What Is Bertolotti Syndrome?
Bertolotti Syndrome is a congenital spinal condition where the lowest lumbar spine vertebra (L5) forms an abnormal connection (called a lumbosacral transitional vertebra) with either the sacrum or iliac bone. In simpler terms, the bottom vertebra may be partially fused or connected in a way that alters how the spine moves. This creates usually unilateral low back pain, due to uneven stress distribution across the lower spine, often affecting soft tissues around the joint.
This structural anomaly can cause:
Localised low back pain, usually on one side
Sciatica-type symptoms
Leg pain with sitting, standing, or walking for long periods
Poor response to standard physical therapy
Because it’s relatively rare and frequently overseen on basic X-rays, MRI’s, Bertolotti Syndrome is often misdiagnosed or missed altogether.
Advanced Imaging: Unlocking the Real Cause
In this case, the patient underwent a full diagnostic work-up, including:
MRI imaging, ruling out disc changes and possible nerve compression
CT scan, used to properly visualise bony anatomy and see how big is connection of the transverse process with the sacrum and if there is any evidence of arthritis
Dynamic flexion X-ray, to assess spinal movement and stability, a critical tool in evaluating if there is no instability in the spine.
These tools enabled a precise diagnosis, ruling out “non-specific” mechanical pain and identifying Bertolotti Syndrome as the root cause, allowing for better treatment options.

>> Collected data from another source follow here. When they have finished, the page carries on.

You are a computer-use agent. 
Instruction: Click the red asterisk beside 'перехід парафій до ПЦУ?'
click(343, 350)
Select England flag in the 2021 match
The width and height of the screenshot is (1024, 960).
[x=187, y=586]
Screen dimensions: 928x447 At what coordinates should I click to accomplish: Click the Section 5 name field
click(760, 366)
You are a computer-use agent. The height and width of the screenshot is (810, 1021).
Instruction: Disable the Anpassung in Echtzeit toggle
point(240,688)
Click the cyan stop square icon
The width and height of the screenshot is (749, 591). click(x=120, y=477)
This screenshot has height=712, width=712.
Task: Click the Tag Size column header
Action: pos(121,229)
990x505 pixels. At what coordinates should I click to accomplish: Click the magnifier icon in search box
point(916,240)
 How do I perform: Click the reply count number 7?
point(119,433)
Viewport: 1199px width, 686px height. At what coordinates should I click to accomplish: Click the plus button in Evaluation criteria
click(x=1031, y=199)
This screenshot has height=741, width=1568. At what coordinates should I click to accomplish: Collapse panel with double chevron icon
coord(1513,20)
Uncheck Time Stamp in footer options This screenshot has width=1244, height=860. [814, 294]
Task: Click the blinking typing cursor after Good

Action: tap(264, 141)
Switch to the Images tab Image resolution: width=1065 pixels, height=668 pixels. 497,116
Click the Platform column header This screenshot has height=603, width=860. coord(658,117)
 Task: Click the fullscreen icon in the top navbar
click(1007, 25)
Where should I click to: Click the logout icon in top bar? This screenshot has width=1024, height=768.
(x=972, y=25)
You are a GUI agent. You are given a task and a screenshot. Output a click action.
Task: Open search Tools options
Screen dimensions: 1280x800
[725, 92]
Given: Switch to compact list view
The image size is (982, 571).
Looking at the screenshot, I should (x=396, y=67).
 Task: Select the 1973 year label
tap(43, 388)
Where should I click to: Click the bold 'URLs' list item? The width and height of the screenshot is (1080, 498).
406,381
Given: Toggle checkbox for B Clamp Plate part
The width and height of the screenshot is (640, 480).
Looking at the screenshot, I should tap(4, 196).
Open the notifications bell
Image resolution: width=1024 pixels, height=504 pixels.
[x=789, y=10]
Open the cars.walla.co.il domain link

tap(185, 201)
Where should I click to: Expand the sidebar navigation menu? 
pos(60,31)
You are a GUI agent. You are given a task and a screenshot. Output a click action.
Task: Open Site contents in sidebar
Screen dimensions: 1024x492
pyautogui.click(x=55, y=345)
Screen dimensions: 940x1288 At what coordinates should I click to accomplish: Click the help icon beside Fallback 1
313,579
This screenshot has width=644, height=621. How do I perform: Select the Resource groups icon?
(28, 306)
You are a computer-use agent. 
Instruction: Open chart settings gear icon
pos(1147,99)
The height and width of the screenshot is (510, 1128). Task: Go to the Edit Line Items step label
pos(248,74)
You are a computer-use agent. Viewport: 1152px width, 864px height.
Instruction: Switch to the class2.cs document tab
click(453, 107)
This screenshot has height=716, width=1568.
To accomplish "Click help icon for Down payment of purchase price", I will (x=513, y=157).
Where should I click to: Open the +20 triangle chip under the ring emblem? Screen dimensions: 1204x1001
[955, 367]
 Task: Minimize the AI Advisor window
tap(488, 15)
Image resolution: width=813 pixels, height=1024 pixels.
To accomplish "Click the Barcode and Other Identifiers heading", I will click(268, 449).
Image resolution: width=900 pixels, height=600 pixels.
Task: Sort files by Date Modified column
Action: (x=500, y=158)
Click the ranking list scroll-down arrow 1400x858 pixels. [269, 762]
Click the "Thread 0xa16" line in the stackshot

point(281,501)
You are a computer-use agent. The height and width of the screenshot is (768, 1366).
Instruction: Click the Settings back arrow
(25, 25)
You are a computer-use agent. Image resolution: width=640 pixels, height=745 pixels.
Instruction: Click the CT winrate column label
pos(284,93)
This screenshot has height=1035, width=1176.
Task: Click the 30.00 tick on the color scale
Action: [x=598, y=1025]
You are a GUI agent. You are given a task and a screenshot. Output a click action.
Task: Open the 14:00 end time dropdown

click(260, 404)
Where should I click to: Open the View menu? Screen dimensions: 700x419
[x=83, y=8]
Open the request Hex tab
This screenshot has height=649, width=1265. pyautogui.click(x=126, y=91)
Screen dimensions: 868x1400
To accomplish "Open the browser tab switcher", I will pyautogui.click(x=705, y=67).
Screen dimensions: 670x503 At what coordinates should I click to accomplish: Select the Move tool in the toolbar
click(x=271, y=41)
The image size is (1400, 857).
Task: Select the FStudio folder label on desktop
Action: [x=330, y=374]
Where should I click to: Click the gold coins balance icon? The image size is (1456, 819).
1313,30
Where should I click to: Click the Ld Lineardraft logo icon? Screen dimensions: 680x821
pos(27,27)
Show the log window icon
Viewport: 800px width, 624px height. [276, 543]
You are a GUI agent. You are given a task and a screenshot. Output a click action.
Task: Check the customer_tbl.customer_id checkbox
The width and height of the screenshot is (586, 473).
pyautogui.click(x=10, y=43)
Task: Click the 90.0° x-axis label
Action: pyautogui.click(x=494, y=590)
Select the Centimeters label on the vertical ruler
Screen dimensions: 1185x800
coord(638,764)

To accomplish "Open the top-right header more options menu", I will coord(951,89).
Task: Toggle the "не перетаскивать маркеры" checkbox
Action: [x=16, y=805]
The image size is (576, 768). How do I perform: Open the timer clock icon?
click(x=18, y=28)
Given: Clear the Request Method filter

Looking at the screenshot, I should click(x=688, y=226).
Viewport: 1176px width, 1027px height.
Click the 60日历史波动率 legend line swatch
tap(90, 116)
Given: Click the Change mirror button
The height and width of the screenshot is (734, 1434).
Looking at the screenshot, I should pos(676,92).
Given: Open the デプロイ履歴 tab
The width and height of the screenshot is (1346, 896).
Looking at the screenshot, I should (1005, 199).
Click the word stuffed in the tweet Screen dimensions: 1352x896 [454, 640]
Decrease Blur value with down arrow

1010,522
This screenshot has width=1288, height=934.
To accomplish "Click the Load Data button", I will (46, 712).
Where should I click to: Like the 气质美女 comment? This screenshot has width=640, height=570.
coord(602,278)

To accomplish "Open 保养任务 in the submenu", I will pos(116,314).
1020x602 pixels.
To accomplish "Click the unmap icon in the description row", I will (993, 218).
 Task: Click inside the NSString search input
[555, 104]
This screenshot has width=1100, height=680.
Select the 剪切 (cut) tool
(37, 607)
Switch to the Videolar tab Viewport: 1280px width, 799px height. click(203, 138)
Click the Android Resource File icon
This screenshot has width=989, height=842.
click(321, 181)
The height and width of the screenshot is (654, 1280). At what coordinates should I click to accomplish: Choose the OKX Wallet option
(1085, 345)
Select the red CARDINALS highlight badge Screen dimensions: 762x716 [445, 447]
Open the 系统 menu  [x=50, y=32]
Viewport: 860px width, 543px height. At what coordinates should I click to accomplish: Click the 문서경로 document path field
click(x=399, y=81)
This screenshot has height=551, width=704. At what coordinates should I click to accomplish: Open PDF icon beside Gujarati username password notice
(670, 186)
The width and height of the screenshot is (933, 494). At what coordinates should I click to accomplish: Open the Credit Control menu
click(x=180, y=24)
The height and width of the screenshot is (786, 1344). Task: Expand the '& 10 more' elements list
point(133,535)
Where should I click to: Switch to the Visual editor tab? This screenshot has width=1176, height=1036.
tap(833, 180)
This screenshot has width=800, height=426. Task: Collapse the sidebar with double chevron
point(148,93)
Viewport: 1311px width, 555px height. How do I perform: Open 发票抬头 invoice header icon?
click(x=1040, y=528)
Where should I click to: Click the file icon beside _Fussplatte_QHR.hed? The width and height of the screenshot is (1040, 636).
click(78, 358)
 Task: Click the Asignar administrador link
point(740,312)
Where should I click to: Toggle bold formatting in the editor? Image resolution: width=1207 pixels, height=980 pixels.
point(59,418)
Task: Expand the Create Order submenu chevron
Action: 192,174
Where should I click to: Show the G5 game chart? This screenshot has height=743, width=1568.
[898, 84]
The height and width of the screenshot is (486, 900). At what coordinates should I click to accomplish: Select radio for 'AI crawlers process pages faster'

Conservative Management as First-line for management of Bertolotti Syndrome
Most patients will respond to non-operative measures:
Activity modification
Avoid activities that exacerbate pain (prolonged standing, heavy lifting, flexing, bending).
Pharmacologic therapy
NSAIDs or acetaminophen for pain relief.
Muscle relaxants for spasm.
Short course of neuropathic pain medications (e.g., gabapentin) if a patient has radicular pain.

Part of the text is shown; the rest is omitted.